The SalesFitness Group was established to help sales leaders and teams continue pursuing outstanding performance by enabling them with the right tools, best practices and support.

The only accurate way to consistently improve sales results is to facilitate meaningful data collection and combine this to maximum effect with other diagnostic sales resources to produce a prognosis for performance. Equipping our consultants and thought leaders with access to these tools provides our sales leader customers with the core mechanics that can help to boost their chances of success.

The ability to measure and demonstrate progress is crucial to sales success. The development of tools which help record, relay and report results lead to more reliable market predictions and accurate cash flow forecasting. Such elements are necessary to show how actual activities produce better behaviours and consequential improved financial performance.

The team at SalesRelay, part of the SalesWisdom Group, make it easier to gather data and interpret trends. The resource is supported by a suite of apps powered by analytical tools that impact the sales result and more accurate forecasting.

A great deal of what has occurred in the economy over the past two years was predictable. Working with clients from diverse industries makes identifying trends and advising on best practices easier.

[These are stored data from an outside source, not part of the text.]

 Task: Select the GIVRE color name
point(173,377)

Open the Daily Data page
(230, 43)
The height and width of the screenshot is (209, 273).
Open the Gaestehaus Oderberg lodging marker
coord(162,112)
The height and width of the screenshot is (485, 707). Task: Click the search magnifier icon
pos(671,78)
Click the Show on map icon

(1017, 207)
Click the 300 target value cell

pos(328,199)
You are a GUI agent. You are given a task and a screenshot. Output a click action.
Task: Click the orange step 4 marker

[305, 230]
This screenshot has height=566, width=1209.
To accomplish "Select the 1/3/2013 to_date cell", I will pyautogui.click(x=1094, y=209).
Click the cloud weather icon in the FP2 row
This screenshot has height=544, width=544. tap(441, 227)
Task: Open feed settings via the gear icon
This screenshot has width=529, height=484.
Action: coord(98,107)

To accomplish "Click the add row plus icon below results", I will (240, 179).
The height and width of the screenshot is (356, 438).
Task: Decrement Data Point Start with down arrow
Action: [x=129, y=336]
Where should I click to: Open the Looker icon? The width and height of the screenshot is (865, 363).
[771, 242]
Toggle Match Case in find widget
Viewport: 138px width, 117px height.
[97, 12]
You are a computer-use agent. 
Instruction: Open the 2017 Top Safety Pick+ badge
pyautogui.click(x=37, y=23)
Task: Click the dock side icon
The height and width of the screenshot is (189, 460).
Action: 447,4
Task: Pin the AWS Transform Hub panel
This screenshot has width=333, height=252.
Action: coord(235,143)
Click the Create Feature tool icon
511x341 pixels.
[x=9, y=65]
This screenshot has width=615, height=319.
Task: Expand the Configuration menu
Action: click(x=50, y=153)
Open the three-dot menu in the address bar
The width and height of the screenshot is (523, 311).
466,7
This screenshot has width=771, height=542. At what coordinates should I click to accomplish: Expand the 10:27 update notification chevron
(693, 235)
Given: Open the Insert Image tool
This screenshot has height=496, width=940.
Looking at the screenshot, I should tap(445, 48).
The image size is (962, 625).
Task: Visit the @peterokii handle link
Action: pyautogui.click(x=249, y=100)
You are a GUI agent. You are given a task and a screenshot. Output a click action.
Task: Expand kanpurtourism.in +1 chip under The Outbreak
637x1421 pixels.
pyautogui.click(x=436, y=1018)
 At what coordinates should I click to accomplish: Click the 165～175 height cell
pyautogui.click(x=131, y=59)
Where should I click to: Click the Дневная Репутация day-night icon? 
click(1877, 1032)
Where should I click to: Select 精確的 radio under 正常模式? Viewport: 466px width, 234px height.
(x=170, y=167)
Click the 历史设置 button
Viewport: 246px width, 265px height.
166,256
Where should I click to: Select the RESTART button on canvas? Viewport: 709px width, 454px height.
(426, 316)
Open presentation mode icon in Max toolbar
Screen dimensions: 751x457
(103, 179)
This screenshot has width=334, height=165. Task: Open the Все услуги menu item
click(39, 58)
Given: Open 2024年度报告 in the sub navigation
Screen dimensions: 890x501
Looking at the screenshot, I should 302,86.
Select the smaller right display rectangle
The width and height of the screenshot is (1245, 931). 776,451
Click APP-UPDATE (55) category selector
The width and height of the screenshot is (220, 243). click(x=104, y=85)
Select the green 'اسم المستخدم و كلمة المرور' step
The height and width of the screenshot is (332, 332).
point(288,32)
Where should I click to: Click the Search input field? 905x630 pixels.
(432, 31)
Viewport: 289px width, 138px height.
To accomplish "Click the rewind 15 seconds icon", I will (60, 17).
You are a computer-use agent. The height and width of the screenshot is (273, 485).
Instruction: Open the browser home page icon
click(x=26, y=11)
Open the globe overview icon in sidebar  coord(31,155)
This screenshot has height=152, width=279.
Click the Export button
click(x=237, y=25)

Firstly, data should be easily and quickly captured and retrieved. It must also be secured so access is only permitted for the right people and for the proper purposes. Once captured, data should only be re-requested if necessary and, where possible, should be relayed to other systems rather than asking salespeople to re-input into different systems, thereby duplicating work and wasting time.

The sales solution should always be designed to enable those activities and behaviours which produce the desired organisational strategic selling results. It should also make the users’ lives easier by being tailored to their vocabulary and removing other tasks or work they may do manually.

It’s also essential that the information reported must be presented in relevant, useful and valued ways by the users. Finally, the outcomes must be practical enough to equate to demonstrable sales.

A recent trend we have encountered is a surge in requests from clients to begin upgrading and enhancing their content collection and reporting, such as the evolving probability of a sale or the time spent nurturing a particular lead.

The ability to provide ‘retrieved data’ easily accessed before meetings is proving very popular, as has credit data on customers and comparisons of current year targets and prior year figures. Several clients have also begun to ask their salespeople to include their revised estimate of the likely annual sales per customer, enabling the tracking of their performance against forecasts.

Another recent trend is squarely focused on compiling data on competitor analysis. Companies have collected data on competitors, the market, compliments or complaints and pricing comments from customers, which when collated, became very powerful for discussions at the board level.

While others are using the system to collect photos of promotional materials or displays, mileage, stock counts or even signed contracts/sales orders.

Building up competitors’ profiles and analysing their techniques and behaviour in the marketplace is nothing new, but doing it in an accurate, quantifiable way that measures success and outlines potential weaknesses, is another way to gain competitive advantage through intelligent data application and likely increased speed of response to market developments.

Embracing technology and effective use of accurate data is a surefire way of ensuring a business is sales fit. With competition getting fiercer and the world changing faster than ever, the sales function’s processes, such as recruiting and training, coaching, reporting and forecasting, are all under increasing pressure to deliver.

A sales-based business can only assume its leading position ahead of the chasing pack through continual development and ongoing re-alignment of the sales function to an organisation’s core strategic purposes.